NORTHFIELD, IL -- Kraft Foods has announced an agreement under which it will sell its North American pizza business to Nestlé (Vevey, Switzerland) for a total consideration of $3.7 billion. The transaction is subject to regulatory clearance and other customary conditions.
The sale includes the Tombstone, Jack's and DiGiorno brands in the United States, the Delissio brand in Canada and a license for the California Pizza Kitchen trademark. Also included are two Wisconsin manufacturing facilities in Medford and Little Chute, and the right to take on the leases for the pizza depots and delivery trucks.
Kraft Foods estimates that some 3,400 employees will transfer with the pizza operations to Nestlé, as they become part of Nestlé USA. The pizza business generated 2009 net revenue in the vicinity of $1.6 billion, according to Kraft.
Nestlé is a major player in the North American frozen food market through such brands as Stouffer's, Buitoni, Lean Cuisine, Hot Pockets and Lean Pockets.
"The acquisition brings leadership in the frozen pizza category, where Nestlé only had a minor presence until now, and builds on Nestlé's existing pizza know-how and operations in Europe," Nestlé explained.
Nestlé chief executive Paul Bulcke explained that "This frozen pizza business greatly enhances Nestlé's frozen food activities in North America, bringing together a selection of great U.S. and Canadian brands, industry-leading research and development and excellent route-to-market capabilities, which complement our existing ice cream direct-store-delivery."

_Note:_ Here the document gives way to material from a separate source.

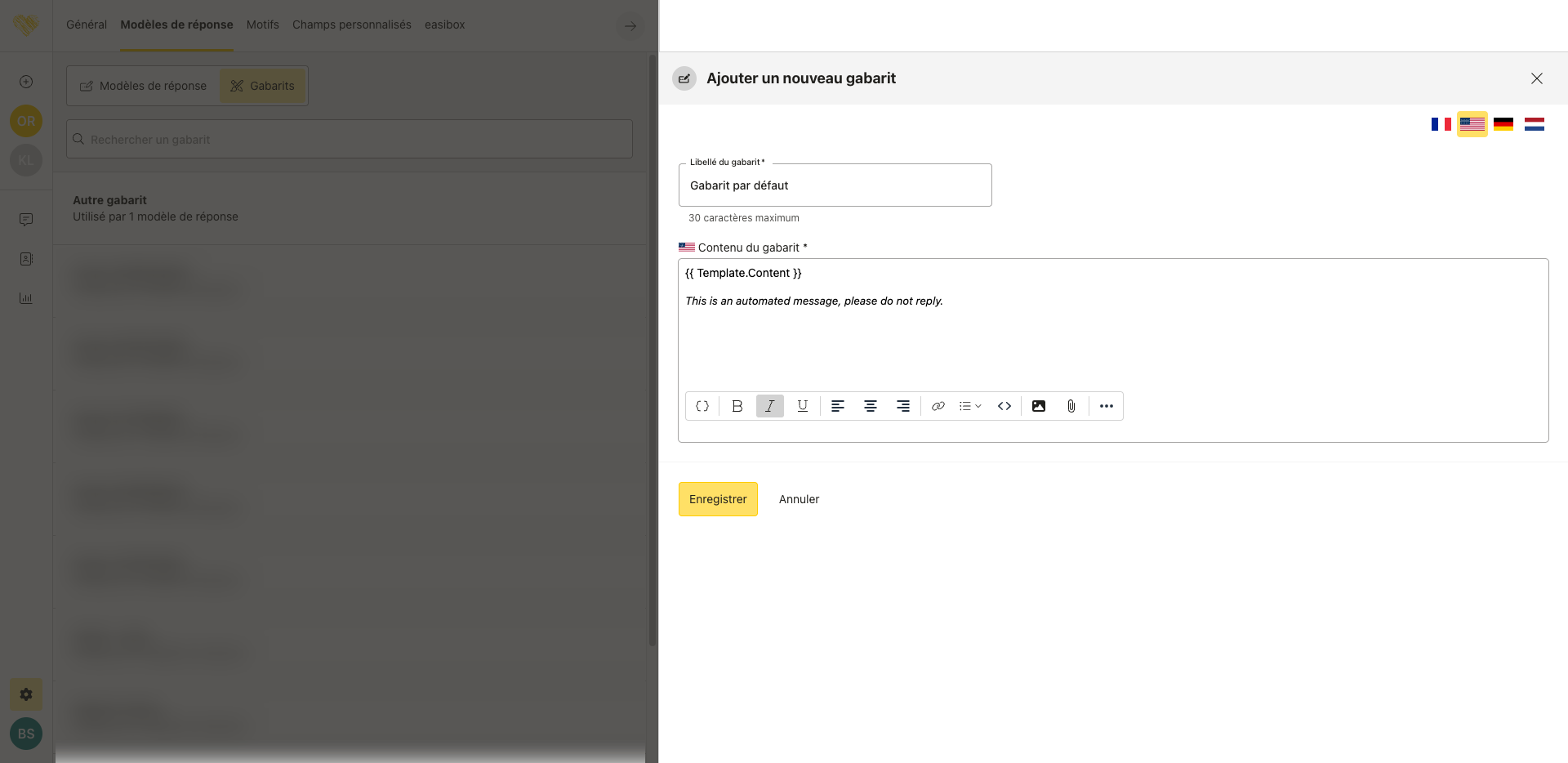
Task: Click Annuler to cancel
Action: (x=799, y=499)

With total sales of around 3 billion Swiss francs, Nestlé will become the world leader in the fast-growing frozen pizza category, Bulcke added. (A Swiss franc is worth about 98¢ U.S.).
Kraft chairman and chief executive Irene Rosenfeld observed that the transaction will be beneficial to both parties. "Selling this business now not only delivers an attractive return for our shareholders, but enables us to better focus our resources on priority global brands and categories," she noted. "Nestlé is well-positioned to continue building these powerhouse pizza brands, given its strength in frozen foods."
Observers of Kraft's bid to acquire British confectionery powerhouse Cadbury pointed out that the proceeds from the sale of the pizza business might be used to increase the price offered for Cadbury stock. The iconic chocolatier's board of directors has urged shareholders not to accept Kraft's bid of 767p (about $12.48) per share, which it regards as too low, while a major Kraft shareholder, Berkshire Hathaway principal Warren Buffet, has expressed concern that issuing new stock to help finance the purchase would dilute the value of existing shares.